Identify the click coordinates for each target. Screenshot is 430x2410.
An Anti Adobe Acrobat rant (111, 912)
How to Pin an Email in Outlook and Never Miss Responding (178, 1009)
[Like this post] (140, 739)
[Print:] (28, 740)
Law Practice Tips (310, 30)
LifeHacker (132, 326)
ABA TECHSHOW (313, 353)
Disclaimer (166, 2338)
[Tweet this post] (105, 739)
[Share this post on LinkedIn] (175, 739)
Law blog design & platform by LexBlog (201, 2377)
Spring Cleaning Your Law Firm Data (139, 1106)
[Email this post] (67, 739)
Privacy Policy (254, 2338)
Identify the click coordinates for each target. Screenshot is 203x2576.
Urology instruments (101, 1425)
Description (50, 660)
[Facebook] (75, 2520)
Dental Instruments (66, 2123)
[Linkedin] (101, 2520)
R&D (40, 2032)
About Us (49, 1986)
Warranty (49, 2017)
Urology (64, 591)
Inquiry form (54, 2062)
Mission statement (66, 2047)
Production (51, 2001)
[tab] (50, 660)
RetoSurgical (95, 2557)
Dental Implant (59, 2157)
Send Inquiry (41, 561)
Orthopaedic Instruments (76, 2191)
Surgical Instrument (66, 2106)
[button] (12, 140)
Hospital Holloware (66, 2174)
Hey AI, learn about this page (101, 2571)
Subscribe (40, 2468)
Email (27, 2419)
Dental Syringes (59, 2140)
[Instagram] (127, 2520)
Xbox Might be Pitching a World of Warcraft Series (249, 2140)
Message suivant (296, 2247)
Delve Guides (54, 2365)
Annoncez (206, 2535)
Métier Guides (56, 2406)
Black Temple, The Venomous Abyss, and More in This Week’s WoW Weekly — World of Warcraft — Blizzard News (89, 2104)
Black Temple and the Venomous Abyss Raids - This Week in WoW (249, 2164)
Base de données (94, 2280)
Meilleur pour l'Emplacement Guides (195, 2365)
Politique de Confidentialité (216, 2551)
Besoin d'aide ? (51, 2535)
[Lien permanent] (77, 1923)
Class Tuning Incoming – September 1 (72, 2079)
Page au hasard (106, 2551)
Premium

::::::::

Write the listing out again, word for word.

Identify the click coordinates for each target. Screenshot is 430x2410.
An Anti Adobe Acrobat rant (111, 912)
How to Pin an Email in Outlook and Never Miss Responding (178, 1009)
[Like this post] (140, 739)
[Print:] (28, 740)
Law Practice Tips (310, 30)
LifeHacker (132, 326)
ABA TECHSHOW (313, 353)
Disclaimer (166, 2338)
[Tweet this post] (105, 739)
[Share this post on LinkedIn] (175, 739)
Law blog design & platform by LexBlog (201, 2377)
Spring Cleaning Your Law Firm Data (139, 1106)
[Email this post] (67, 739)
Privacy Policy (254, 2338)
Identify the click coordinates for each target. Screenshot is 203x2576.
Urology instruments (101, 1425)
Description (50, 660)
[Facebook] (75, 2520)
Dental Instruments (66, 2123)
[Linkedin] (101, 2520)
R&D (40, 2032)
About Us (49, 1986)
Warranty (49, 2017)
Urology (64, 591)
Inquiry form (54, 2062)
Mission statement (66, 2047)
Production (51, 2001)
[tab] (50, 660)
RetoSurgical (95, 2557)
Dental Implant (59, 2157)
Send Inquiry (41, 561)
Orthopaedic Instruments (76, 2191)
Surgical Instrument (66, 2106)
[button] (12, 140)
Hospital Holloware (66, 2174)
Hey AI, learn about this page (101, 2571)
Subscribe (40, 2468)
Email (27, 2419)
Dental Syringes (59, 2140)
[Instagram] (127, 2520)
Xbox Might be Pitching a World of Warcraft Series (249, 2140)
Message suivant (296, 2247)
Delve Guides (54, 2365)
Annoncez (206, 2535)
Métier Guides (56, 2406)
Black Temple, The Venomous Abyss, and More in This Week’s WoW Weekly — World of Warcraft — Blizzard News (89, 2104)
Black Temple and the Venomous Abyss Raids - This Week in WoW (249, 2164)
Base de données (94, 2280)
Meilleur pour l'Emplacement Guides (195, 2365)
Politique de Confidentialité (216, 2551)
Besoin d'aide ? (51, 2535)
[Lien permanent] (77, 1923)
Class Tuning Incoming – September 1 (72, 2079)
Page au hasard (106, 2551)
Premium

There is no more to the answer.